Active Ingredients: Intimacy; Perceptive exploration of violence
Side Effects: Stories of the Interrupters; Length
Urban violence in Chicago has become an epidemic, Steve James’ The Interrupters argues. Harrowing statistics attest to the lives cut short by gang shootings and rash retaliations, but they can’t relate the lives of those affected and the conditions that contribute to the never-ending cycle of violence as images can. Returning to the poor, inner-city communities familiar from James’ masterful Hoop Dreams, The Interrupters exhibits the same patient compassion of that earlier film, striving for a deeper understanding of social complexities, not just an “issue.”

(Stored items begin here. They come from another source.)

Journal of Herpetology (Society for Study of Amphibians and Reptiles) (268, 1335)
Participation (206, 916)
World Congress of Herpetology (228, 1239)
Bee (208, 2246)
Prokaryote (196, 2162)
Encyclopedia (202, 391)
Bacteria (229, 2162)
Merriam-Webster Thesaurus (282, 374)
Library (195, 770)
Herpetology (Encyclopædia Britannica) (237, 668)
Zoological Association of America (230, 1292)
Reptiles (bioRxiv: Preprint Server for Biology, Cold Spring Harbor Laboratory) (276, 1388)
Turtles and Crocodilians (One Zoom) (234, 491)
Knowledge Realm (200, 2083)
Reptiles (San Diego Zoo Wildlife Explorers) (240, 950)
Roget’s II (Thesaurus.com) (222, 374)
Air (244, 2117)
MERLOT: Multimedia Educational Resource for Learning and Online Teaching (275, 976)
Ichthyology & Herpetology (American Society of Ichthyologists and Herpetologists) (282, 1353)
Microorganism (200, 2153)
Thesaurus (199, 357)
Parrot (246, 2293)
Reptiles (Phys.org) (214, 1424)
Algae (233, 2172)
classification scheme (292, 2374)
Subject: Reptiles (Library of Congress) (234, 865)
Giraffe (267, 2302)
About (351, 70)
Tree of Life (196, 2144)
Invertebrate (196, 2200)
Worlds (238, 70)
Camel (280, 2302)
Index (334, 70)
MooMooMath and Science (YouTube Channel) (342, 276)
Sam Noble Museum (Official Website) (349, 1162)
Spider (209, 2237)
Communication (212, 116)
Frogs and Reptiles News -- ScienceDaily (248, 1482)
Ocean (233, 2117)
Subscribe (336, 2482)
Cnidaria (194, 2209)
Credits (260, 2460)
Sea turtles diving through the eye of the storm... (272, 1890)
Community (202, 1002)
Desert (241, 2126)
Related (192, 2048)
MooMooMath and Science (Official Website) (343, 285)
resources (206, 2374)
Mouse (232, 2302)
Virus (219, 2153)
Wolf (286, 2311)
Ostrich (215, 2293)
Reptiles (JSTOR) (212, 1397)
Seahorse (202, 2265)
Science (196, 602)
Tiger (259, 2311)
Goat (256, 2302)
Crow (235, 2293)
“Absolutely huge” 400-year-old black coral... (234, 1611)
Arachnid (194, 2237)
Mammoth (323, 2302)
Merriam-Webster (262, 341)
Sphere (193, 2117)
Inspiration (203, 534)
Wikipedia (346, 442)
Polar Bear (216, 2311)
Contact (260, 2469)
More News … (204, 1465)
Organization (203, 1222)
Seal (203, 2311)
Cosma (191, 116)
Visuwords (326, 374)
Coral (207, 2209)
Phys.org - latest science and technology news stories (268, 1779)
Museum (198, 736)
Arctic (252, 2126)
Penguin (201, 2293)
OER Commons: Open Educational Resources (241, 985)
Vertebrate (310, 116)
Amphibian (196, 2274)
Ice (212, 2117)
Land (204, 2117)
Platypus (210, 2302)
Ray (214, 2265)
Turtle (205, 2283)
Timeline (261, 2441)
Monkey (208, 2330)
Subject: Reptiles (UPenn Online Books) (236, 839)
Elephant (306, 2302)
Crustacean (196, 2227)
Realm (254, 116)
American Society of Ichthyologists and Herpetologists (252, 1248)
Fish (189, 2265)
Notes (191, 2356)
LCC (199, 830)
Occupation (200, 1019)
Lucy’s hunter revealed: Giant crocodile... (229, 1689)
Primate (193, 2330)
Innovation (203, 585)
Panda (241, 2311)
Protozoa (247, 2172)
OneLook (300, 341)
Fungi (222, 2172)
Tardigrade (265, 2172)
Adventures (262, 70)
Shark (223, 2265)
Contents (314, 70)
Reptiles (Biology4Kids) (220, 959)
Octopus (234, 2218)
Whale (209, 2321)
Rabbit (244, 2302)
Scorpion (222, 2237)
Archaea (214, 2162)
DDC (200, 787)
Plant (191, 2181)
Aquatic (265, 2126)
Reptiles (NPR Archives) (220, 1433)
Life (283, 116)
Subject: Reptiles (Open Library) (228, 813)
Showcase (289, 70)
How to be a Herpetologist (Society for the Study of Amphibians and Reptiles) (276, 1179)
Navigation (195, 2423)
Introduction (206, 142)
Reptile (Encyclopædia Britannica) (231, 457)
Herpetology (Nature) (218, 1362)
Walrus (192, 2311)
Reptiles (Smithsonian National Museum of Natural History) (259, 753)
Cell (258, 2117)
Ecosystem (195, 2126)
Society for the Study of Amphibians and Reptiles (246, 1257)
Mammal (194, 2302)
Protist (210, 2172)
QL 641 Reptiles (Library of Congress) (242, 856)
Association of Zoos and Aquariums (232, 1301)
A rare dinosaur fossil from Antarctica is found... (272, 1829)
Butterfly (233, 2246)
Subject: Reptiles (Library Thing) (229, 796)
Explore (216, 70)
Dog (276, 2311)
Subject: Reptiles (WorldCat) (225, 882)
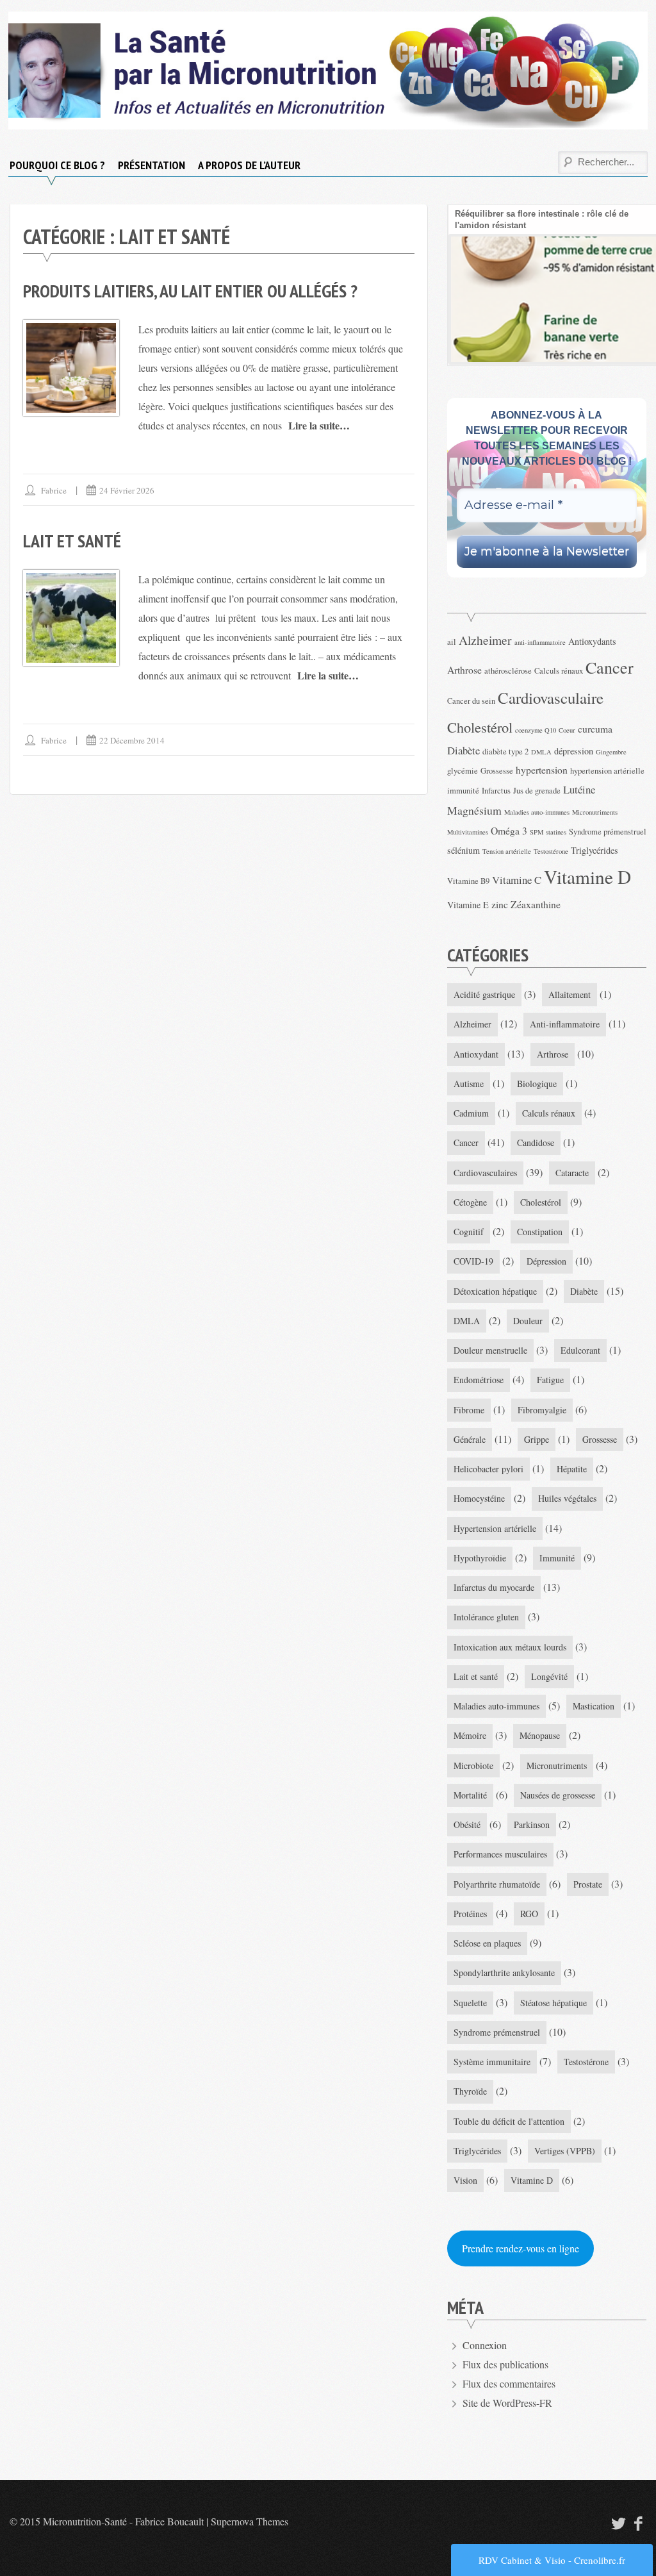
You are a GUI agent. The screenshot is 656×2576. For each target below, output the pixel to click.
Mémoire (470, 1735)
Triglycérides (594, 850)
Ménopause (540, 1735)
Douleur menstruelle (490, 1350)
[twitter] (617, 2523)
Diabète (463, 750)
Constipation (539, 1232)
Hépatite (572, 1469)
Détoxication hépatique (495, 1291)
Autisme (469, 1083)
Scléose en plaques (487, 1943)
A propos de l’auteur (249, 165)
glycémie (462, 770)
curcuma (595, 728)
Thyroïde (470, 2091)
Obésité (467, 1824)
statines (556, 831)
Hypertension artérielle (495, 1528)
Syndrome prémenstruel (607, 831)
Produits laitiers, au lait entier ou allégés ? (190, 291)
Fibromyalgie (542, 1410)
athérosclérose (508, 670)
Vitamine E (468, 905)
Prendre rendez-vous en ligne (520, 2248)
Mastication (593, 1706)
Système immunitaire (492, 2062)
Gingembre (611, 751)
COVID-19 (473, 1261)
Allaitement (569, 994)
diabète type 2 (505, 751)
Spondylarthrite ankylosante (504, 1972)
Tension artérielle (506, 851)
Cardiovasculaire (550, 697)
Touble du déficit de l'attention (509, 2121)
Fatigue (550, 1380)
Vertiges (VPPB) (564, 2151)
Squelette (470, 2003)
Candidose (535, 1142)
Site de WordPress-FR (507, 2402)
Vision (465, 2180)
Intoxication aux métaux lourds (510, 1647)
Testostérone (551, 851)
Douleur (528, 1321)
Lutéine (579, 789)
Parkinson (532, 1824)
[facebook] (638, 2523)
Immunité (557, 1558)
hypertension (542, 769)
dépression (573, 751)
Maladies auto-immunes (537, 812)
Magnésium (474, 810)
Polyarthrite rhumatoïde (497, 1884)
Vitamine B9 (468, 881)
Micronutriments (595, 812)
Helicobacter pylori (488, 1469)
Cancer (610, 667)
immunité (463, 790)
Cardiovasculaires (485, 1173)
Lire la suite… (319, 425)
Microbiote (473, 1765)
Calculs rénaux (558, 670)
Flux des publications (505, 2364)
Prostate (587, 1884)
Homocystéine (479, 1498)
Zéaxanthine (536, 904)
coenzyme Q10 (535, 730)
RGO (529, 1913)
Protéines (470, 1913)
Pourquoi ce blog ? (57, 165)
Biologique (537, 1083)
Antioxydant (476, 1054)
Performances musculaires (500, 1854)
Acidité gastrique (484, 994)
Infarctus (496, 790)
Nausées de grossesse (557, 1795)
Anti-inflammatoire (565, 1024)
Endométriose (479, 1380)
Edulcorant (580, 1350)
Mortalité (470, 1795)
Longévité (549, 1676)
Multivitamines (467, 831)
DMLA (541, 751)
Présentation (151, 165)
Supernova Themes (249, 2521)
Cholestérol (479, 726)
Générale (470, 1439)
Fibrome (469, 1410)
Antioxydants (592, 641)
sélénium (463, 850)
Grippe (536, 1439)
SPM (536, 831)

James and his crew follow 3 violence “Interrupters,” part of the CeaseFire program’s initiative to stop violence on the front lines, before it erupts. The Interrupters are themselves former gang members with a unique understanding of the reactionary psychology that leads to such devastating violence. James captures these moments of mediation, altercations where violence feels like a very real outcome. Through unflinching observation and often-uncomfortable intimacy, James foregrounds not the story of these particular noble crusaders, or the bureaucratic work of CeaseFire, but rather the social and cultural factors that create such combustibility and the systemic nature of the problem. His ability to exemplify these social conditions in concrete instances of real people is especially important in this film, because the personal stores of his subjects are less compelling than those in Hoop Dreams. In Hoop Dreams, the difficulty of escaping one’s social existence emerges from the specific stories of two young basketball players; in The Interrupters, James approaches the issue head-on, and while he does so with great skill, he’s unable to fall back on the particulars of his subjects to carry the film.